Data supplied:
-- begin --

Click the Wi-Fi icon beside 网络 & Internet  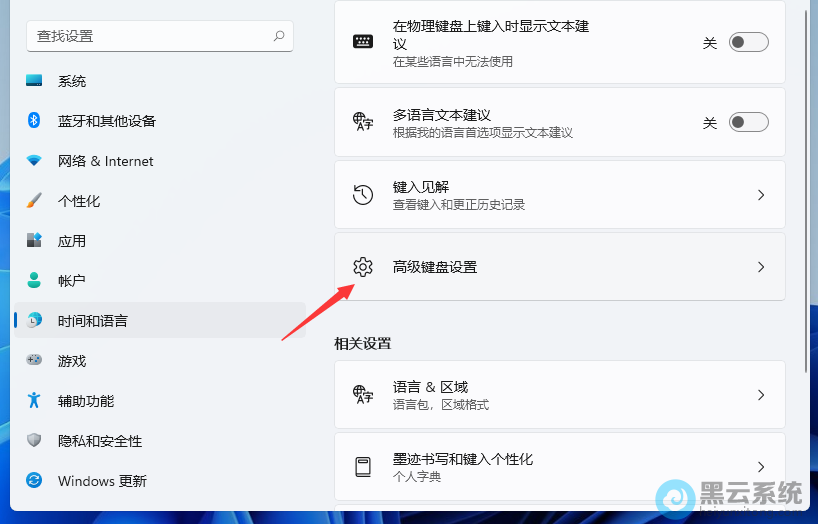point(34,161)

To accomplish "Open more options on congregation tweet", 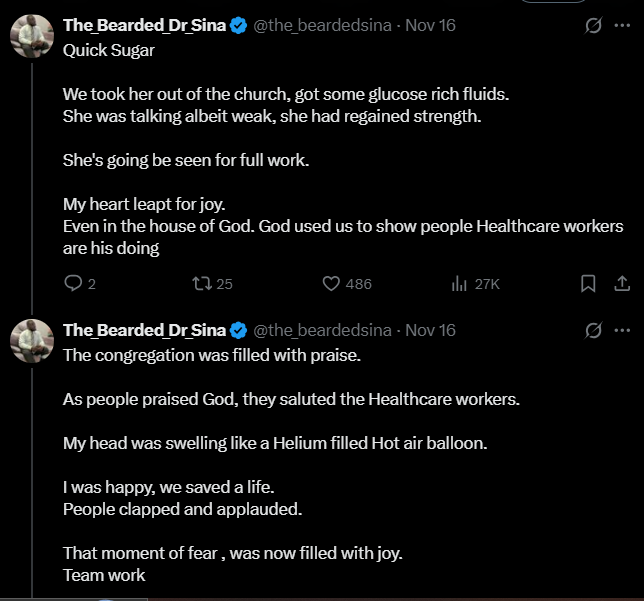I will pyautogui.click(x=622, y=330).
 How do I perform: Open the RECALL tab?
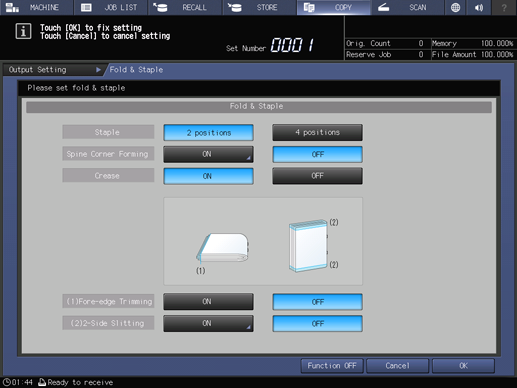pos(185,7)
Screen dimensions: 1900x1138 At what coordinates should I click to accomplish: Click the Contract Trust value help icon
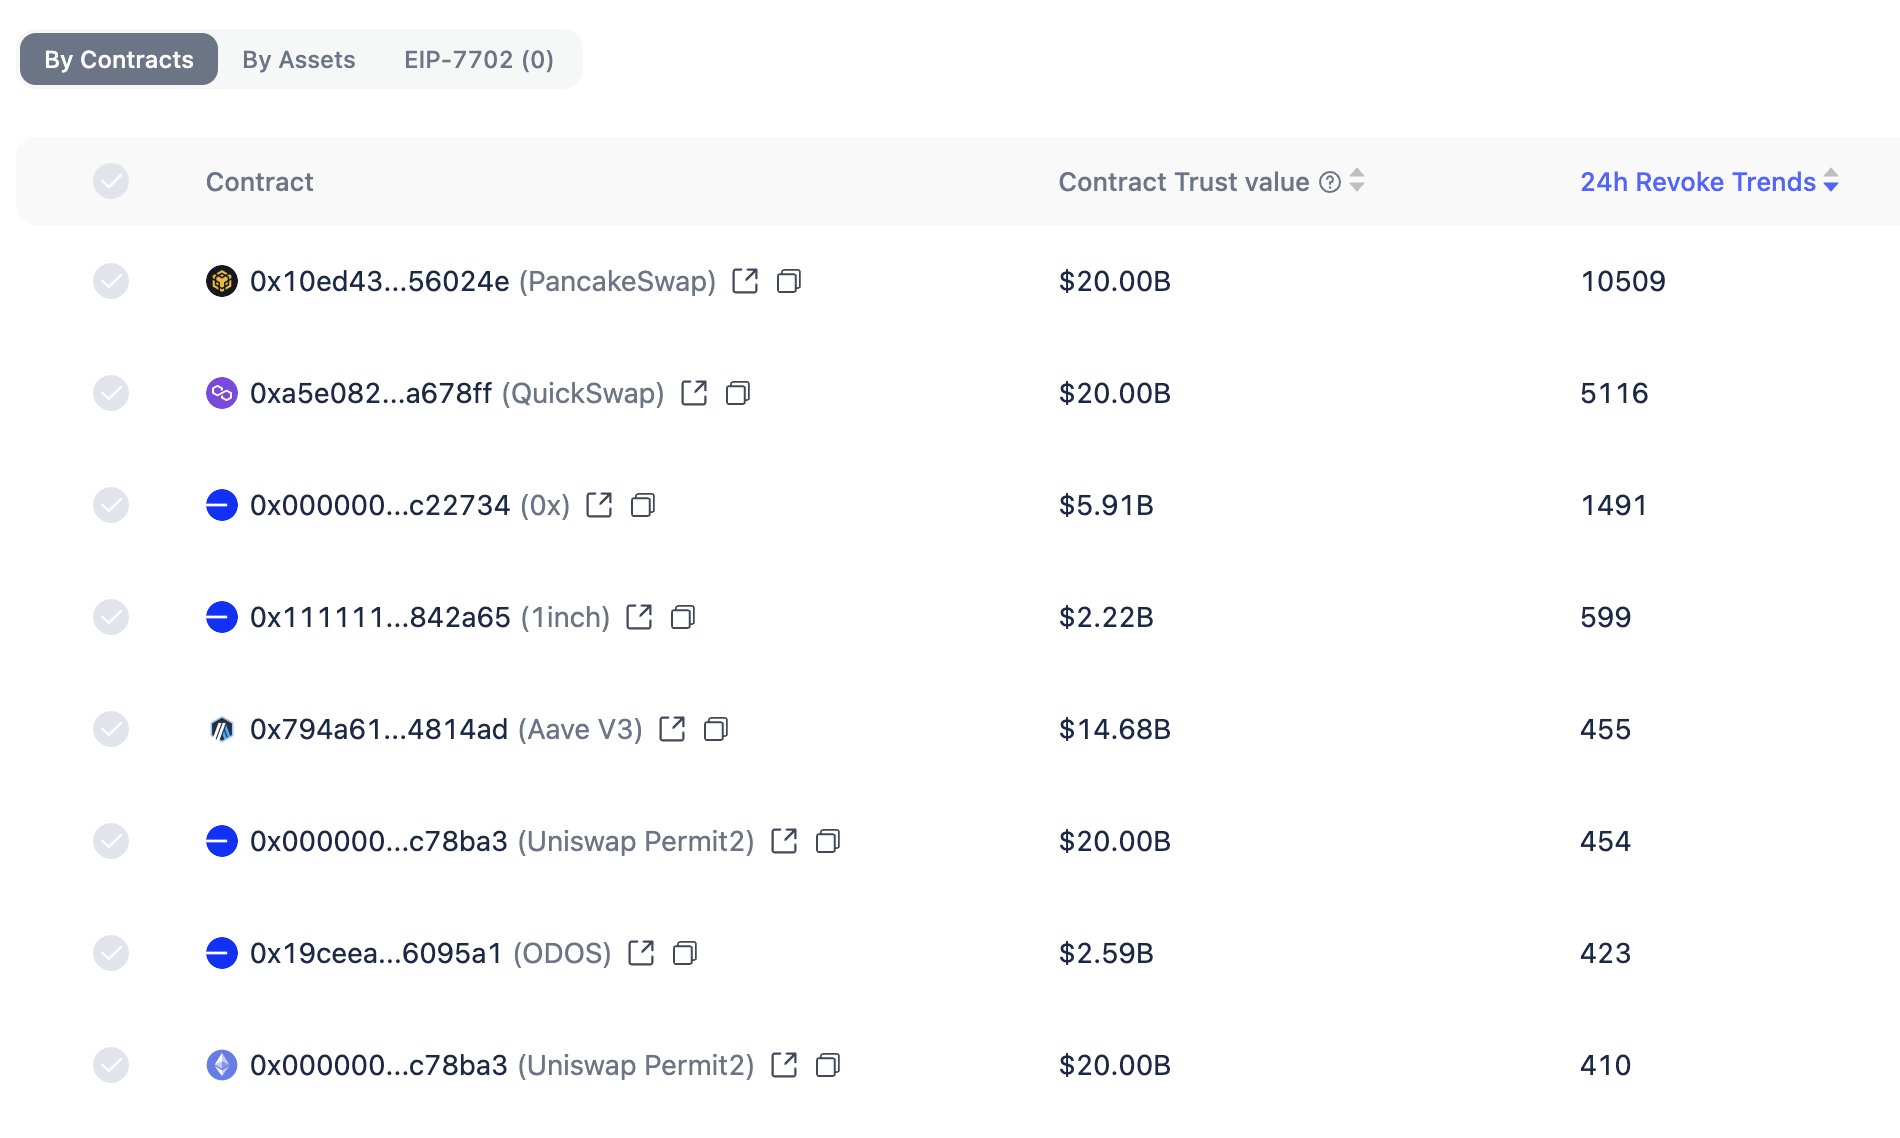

-- end --
-- begin --

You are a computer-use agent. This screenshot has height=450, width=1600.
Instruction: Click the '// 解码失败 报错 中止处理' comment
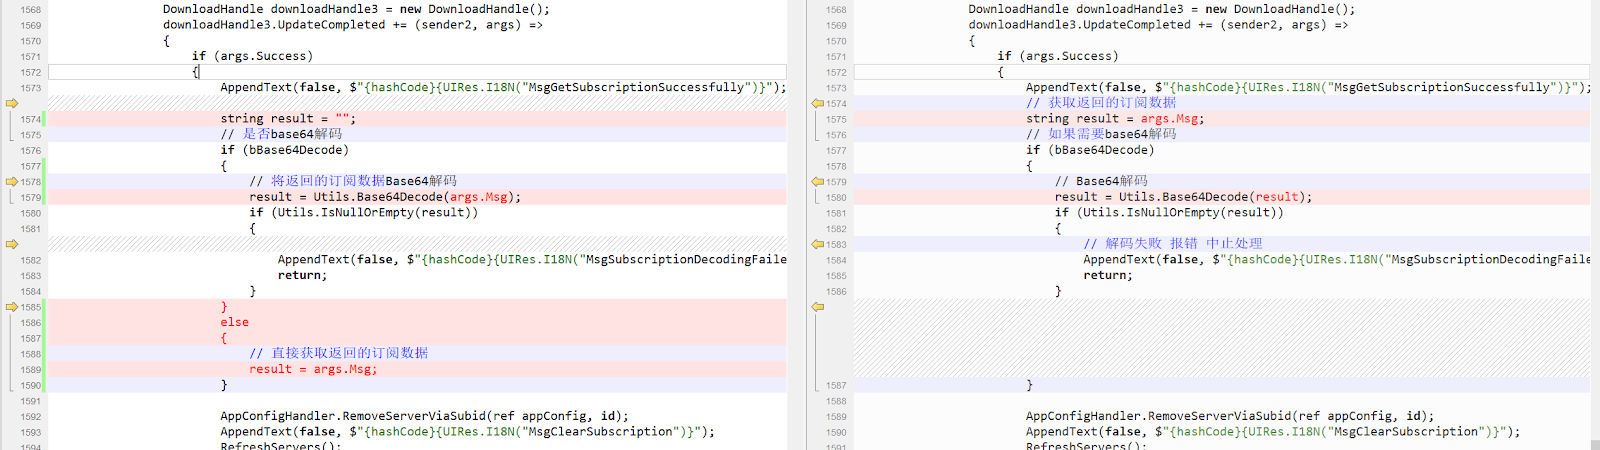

-- end --
-- begin --

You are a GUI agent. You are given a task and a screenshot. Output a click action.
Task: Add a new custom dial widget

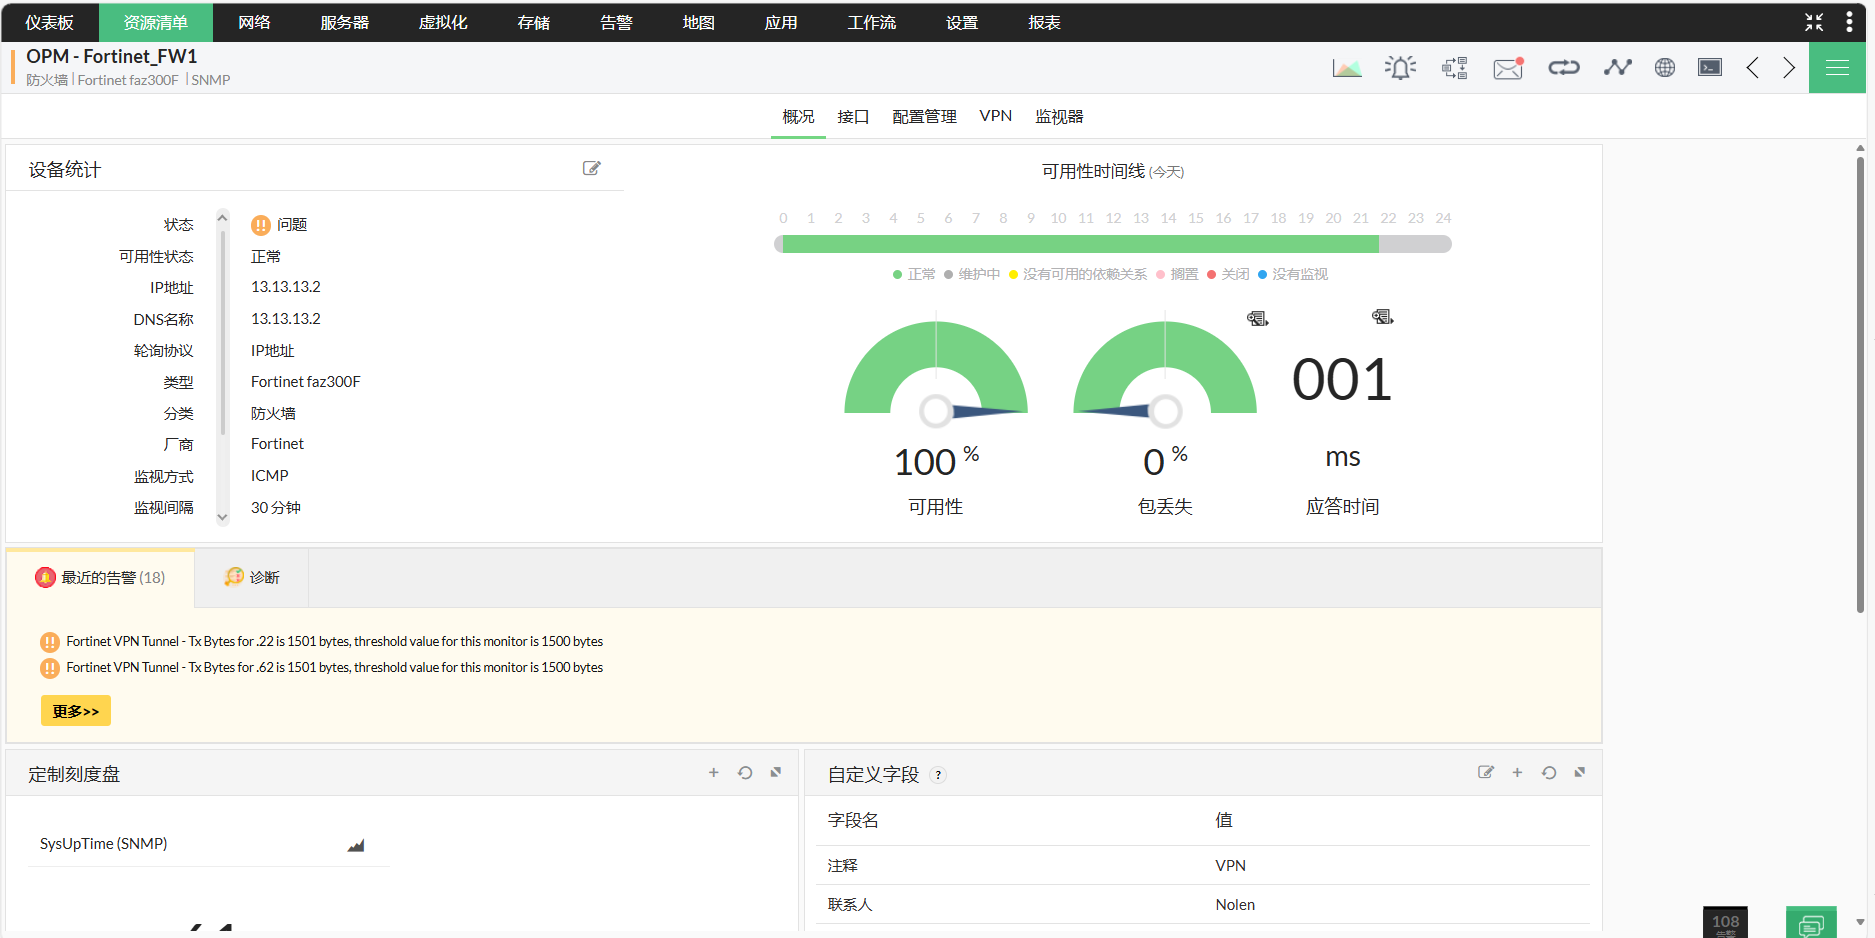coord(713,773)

-- end --

Short task: Write the material from the line containing "How do I perform: Open the RECALL tab?" through the line containing "Screen dimensions: 1900x1138", both included, as a JSON list of strings with one string per line, skipping blank lines and leaving out the pictures.

Worked solution:
[
  " How do I perform: Open the RECALL tab?",
  "pos(185,7)",
  "Screen dimensions: 1900x1138 At what coordinates should I click to accomplish: Click the Contract Trust value help icon"
]